# Description of the task
Look through the records below for the line holding "Given: Switch to the index.html editor tab". Write it out exactly, with each following line through the line holding "Task: Edit the ニックネーム field showing yamada".

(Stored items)
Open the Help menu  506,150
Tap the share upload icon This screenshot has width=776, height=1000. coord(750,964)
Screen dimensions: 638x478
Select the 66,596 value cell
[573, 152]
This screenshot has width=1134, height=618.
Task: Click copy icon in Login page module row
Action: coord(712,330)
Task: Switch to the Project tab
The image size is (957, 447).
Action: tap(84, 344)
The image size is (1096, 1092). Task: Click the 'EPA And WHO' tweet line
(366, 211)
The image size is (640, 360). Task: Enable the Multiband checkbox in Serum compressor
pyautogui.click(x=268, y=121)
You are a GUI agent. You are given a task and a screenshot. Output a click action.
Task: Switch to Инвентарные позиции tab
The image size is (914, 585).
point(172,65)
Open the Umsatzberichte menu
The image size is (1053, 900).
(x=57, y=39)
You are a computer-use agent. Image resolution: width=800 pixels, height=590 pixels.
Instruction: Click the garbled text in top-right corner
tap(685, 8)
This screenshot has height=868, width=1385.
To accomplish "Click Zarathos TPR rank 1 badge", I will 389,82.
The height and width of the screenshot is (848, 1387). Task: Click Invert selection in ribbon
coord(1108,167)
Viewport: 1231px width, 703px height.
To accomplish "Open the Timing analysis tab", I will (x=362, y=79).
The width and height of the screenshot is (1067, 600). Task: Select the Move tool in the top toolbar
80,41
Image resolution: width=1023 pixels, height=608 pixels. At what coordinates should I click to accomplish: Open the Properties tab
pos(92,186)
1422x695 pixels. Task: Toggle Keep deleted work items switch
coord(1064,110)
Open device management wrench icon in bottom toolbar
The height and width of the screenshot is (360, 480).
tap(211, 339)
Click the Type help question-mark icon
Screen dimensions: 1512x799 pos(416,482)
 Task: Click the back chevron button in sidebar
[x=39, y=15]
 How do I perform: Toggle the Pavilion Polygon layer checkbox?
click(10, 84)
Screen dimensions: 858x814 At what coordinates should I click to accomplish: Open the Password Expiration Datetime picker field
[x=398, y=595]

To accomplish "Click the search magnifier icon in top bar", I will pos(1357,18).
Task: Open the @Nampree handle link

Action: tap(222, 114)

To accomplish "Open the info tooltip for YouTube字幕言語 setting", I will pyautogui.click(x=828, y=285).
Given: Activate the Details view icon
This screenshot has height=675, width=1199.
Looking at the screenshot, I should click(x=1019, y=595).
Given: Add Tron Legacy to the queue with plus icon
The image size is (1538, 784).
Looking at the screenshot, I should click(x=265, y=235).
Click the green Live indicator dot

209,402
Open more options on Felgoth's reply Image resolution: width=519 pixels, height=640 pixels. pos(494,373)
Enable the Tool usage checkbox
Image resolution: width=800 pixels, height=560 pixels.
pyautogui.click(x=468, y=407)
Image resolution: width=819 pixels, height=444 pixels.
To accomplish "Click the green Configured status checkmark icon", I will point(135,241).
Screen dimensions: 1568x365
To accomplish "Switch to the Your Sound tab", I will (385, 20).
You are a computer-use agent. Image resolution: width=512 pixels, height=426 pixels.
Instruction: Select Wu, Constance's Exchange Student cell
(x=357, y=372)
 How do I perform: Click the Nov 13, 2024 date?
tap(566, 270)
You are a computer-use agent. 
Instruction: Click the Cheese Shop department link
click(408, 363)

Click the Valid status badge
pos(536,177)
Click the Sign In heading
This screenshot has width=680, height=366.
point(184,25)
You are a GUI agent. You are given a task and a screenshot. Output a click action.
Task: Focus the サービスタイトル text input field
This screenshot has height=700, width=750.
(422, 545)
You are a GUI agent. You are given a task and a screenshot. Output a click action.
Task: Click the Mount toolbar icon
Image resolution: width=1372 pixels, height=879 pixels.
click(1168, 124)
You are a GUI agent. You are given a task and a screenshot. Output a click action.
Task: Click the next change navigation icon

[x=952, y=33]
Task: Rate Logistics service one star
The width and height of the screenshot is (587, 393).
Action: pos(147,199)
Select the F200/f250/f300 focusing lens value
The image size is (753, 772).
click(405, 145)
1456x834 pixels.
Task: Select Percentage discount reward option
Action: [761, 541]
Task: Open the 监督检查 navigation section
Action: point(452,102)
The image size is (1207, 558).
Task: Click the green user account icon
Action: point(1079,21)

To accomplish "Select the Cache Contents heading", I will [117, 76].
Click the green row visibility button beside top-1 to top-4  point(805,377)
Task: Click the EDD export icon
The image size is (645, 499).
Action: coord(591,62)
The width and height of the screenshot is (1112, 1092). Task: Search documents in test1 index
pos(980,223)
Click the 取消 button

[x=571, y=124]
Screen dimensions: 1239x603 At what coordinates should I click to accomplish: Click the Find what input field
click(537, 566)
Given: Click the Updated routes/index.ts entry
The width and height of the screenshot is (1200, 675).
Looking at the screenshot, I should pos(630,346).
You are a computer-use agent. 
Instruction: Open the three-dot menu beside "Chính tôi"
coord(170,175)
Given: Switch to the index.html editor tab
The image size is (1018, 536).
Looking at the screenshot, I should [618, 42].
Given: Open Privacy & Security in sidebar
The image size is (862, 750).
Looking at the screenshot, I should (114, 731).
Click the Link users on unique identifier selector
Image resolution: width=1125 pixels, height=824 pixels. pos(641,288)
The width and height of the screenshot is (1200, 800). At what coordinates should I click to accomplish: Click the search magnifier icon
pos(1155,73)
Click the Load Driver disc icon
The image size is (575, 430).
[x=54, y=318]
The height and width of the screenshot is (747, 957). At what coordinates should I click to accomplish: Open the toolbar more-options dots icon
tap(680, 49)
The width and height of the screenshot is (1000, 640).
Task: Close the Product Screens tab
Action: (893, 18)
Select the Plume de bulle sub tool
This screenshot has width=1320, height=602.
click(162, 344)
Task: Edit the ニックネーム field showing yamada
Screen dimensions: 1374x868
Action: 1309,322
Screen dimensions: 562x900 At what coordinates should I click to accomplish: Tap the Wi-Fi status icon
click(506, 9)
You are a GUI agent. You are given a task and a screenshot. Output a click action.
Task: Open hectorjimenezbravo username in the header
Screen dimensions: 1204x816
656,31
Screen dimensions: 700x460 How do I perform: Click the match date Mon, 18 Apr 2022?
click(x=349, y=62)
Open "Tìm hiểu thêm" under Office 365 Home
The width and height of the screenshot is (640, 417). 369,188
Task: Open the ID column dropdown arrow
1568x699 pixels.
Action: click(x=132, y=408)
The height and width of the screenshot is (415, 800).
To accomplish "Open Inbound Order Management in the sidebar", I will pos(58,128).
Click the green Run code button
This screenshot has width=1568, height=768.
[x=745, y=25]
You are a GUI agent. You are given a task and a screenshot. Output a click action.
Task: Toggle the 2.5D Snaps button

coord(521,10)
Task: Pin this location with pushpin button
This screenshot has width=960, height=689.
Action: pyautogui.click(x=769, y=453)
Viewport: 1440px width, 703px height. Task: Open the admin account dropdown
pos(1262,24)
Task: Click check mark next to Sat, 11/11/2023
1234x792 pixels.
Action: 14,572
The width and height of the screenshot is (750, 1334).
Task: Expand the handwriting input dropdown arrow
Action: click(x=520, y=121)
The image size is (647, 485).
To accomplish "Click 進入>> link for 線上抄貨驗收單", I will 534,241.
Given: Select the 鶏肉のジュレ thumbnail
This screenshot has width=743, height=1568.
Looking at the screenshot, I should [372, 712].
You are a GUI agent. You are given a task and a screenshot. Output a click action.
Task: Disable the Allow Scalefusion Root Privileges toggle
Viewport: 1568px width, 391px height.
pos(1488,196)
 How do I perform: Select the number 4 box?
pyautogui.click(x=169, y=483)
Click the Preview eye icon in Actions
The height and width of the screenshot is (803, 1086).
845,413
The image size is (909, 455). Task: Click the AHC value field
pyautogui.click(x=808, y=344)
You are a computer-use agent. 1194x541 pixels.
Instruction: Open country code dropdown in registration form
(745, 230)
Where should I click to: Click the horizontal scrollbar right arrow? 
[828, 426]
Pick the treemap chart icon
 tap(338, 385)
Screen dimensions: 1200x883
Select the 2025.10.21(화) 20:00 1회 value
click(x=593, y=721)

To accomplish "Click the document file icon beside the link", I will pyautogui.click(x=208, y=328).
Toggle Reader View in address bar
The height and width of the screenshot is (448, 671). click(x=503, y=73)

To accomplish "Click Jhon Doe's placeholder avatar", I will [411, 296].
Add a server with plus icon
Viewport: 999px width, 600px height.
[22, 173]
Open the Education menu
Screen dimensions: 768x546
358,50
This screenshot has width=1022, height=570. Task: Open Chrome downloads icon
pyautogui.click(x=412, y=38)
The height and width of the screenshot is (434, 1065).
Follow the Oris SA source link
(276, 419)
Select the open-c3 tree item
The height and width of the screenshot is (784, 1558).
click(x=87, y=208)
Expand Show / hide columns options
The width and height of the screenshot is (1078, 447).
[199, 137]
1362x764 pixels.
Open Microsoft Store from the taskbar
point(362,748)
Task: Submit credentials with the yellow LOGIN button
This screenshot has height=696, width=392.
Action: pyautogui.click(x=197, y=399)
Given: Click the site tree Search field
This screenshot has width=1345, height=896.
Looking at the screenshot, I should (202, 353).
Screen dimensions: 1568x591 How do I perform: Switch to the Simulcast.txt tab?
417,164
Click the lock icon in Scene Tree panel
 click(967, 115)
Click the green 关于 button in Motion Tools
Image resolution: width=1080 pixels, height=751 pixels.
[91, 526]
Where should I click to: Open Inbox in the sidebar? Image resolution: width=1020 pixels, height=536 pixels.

# Exercise answer
Given: Switch to the index.html editor tab
The image size is (1018, 536).
Looking at the screenshot, I should [618, 42].
Given: Open Privacy & Security in sidebar
The image size is (862, 750).
Looking at the screenshot, I should (114, 731).
Click the Link users on unique identifier selector
Image resolution: width=1125 pixels, height=824 pixels. pos(641,288)
The width and height of the screenshot is (1200, 800). At what coordinates should I click to accomplish: Click the search magnifier icon
pos(1155,73)
Click the Load Driver disc icon
The image size is (575, 430).
[x=54, y=318]
The height and width of the screenshot is (747, 957). At what coordinates should I click to accomplish: Open the toolbar more-options dots icon
tap(680, 49)
The width and height of the screenshot is (1000, 640).
Task: Close the Product Screens tab
Action: (893, 18)
Select the Plume de bulle sub tool
This screenshot has width=1320, height=602.
click(162, 344)
Task: Edit the ニックネーム field showing yamada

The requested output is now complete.